→ **What the task asks**
For each statement below, say yes or no to whether the forum thread agrees with it, and quote the thread's deciding words exactly.
1. According to the organizer, family membership allows only 2 adults and 2 children.
2. PendleHog received a reply after emailing the IHS.
3. A new membership cost £19.

═════ Excerpt provided

Mine took just three days! arived yesterday, I'm sure you'll be ok......Oh : victory:yeah, Im going!!: victory:


----------



## jungleboy (Aug 7, 2007)

3 adults on a business card according to the website.
Although it says 2 adult plus thier children we went as 3 adults on a family card to the doncaster show.


----------



## K.J.Geckos (Sep 7, 2006)

thought it was 2 adults on the family card?


----------



## CBR1100XX (Feb 19, 2006)

jungleboy said:


> 3 adults on a business card according to the website.
> Although it says 2 adult plus thier children we went as 3 adults on a family card to the doncaster show.


cool, just don't want to get there and they refuse. I was hoping some one would know one of the head honchos:mrgreen:


----------



## sami (Oct 23, 2006)

i'm going... we have a table booked. 

Mason can't come now, he has to work  
doesn't normally work weekends, but this is the one weekend he has to work! 
gutted. 

taking a mate from my college course.. manage to sort his membership in time. 

just hope that 4 of us, plus all the stuff we're taking to sell fits in the car!!

Sami


----------



## PendleHog (Dec 21, 2005)

Sy I have emailed the IHS twice in the past fortnight too and never got a reply  I wanted to know if my membership was still valid as I cant remember and have lost my card. In the end I just forked out another £19 for a new membership.. probably didnt have to either!


----------



## Kev132 (Aug 13, 2006)

PendleHog said:


> Sy I have emailed the IHS twice in the past fortnight too and never got a reply  I wanted to know if my membership was still valid as I cant remember and have lost my card. In the end I just forked out another £19 for a new membership.. probably didnt have to either!


BUT any membership you get from now onwards, will cover you for all of next year too, so not really wasted


----------



## sue (Mar 17, 2005)

I am going and have tables booked:no1:


----------



## CBR1100XX (Feb 19, 2006)

Well I have just contacted organizer and Family membership can only allow 2 adults and 2 children.

So I will be taking my sister and my daughter and my sisters hubby can't come.

I should have asked if PRAs membership is allowed as I joined that as well as IHS.


----------



## Andy (Jul 27, 2005)

I am sure someone on here who isnt going could lend you a card Sy for your sisters hubby. i cant as i dont have one but someone might!


----------



## jungleboy (Aug 7, 2007)

fazer600sy said:


> Well I have just contacted organizer and Family membership can only allow 2 adults and 2 children.
> 
> So I will be taking my sister and my daughter and my sisters hubby can't come.
> 
> I should have asked if PRAs membership is allowed as I joined that as well as IHS.


Sorry to hear that, they must have clamped down a bit, but I"m fairly sure on the original form it was different, just trying to find it.


----------



## kennedykrew (Jul 31, 2006)

Yeah on my application it was 2 adults 2 kids. we'll be there! : victory:


----------



## PendleHog (Dec 21, 2005)

══════════
═════ Dataset records

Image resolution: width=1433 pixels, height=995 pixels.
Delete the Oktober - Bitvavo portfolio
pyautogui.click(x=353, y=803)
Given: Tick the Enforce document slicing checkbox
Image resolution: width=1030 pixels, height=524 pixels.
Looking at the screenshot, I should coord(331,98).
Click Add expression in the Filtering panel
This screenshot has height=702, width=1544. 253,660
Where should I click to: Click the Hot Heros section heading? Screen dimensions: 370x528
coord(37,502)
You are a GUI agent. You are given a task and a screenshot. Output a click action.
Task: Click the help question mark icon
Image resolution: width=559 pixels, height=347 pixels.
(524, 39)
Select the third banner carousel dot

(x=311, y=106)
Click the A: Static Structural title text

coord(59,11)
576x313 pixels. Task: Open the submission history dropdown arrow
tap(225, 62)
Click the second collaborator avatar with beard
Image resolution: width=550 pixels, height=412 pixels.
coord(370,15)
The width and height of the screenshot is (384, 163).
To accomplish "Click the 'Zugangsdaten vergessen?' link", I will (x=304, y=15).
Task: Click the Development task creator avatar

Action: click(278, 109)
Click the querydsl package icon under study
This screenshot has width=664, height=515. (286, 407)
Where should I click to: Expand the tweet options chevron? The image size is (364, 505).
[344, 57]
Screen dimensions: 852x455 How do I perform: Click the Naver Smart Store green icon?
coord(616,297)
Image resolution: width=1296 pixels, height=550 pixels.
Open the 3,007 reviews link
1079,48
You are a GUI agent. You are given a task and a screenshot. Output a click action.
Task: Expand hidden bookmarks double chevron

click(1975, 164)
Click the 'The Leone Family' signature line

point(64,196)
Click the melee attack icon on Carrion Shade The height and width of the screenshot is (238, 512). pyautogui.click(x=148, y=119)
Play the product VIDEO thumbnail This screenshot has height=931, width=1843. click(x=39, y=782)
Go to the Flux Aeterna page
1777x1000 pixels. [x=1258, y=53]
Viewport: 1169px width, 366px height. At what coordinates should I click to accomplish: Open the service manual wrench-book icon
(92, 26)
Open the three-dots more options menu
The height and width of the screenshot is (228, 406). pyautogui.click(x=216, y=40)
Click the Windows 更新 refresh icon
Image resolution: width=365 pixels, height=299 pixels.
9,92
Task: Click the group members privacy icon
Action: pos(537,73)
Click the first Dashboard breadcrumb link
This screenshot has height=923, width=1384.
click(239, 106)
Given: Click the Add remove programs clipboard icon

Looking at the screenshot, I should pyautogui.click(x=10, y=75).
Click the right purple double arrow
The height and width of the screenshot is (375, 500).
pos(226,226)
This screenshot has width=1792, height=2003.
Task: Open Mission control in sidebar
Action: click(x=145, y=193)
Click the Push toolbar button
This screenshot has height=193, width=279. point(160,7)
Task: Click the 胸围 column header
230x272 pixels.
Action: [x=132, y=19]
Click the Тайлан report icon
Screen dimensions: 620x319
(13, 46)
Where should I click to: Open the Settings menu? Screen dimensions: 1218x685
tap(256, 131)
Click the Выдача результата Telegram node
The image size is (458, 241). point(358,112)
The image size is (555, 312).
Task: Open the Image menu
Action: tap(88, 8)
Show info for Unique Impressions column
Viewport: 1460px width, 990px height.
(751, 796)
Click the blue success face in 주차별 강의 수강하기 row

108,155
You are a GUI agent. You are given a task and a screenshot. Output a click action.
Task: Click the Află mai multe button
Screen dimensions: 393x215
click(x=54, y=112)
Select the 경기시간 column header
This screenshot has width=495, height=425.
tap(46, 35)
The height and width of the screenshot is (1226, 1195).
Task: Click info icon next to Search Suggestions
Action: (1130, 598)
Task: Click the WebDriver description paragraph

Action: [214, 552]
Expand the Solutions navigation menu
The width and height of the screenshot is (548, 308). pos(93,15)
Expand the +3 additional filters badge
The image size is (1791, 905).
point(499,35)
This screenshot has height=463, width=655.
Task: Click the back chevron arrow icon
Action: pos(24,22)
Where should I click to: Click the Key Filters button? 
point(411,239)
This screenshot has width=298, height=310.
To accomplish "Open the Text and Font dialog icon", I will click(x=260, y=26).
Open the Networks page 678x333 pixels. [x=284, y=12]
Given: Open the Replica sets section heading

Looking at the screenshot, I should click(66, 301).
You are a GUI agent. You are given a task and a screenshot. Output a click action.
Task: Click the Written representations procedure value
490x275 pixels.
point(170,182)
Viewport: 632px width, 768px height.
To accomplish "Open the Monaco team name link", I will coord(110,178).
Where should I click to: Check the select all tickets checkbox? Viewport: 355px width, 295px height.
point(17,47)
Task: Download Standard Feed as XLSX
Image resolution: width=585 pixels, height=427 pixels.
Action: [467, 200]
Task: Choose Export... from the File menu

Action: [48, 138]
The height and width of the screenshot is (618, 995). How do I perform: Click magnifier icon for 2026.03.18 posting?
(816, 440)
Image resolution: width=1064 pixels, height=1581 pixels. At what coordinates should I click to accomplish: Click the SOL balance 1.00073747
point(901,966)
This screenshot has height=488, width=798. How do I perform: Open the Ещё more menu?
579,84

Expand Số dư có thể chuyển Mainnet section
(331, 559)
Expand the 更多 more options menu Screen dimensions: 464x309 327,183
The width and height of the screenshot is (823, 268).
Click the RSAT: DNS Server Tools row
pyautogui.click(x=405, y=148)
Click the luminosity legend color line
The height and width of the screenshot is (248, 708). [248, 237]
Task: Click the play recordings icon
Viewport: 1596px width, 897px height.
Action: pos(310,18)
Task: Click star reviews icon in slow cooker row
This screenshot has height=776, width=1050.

══════════

→ **Exercise solution**
1. Yes: "Family membership can only allow 2 adults and 2 children."
2. No: "I have emailed the IHS twice in the past fortnight too and never got a reply"
3. Yes: "forked out another £19 for a new membership"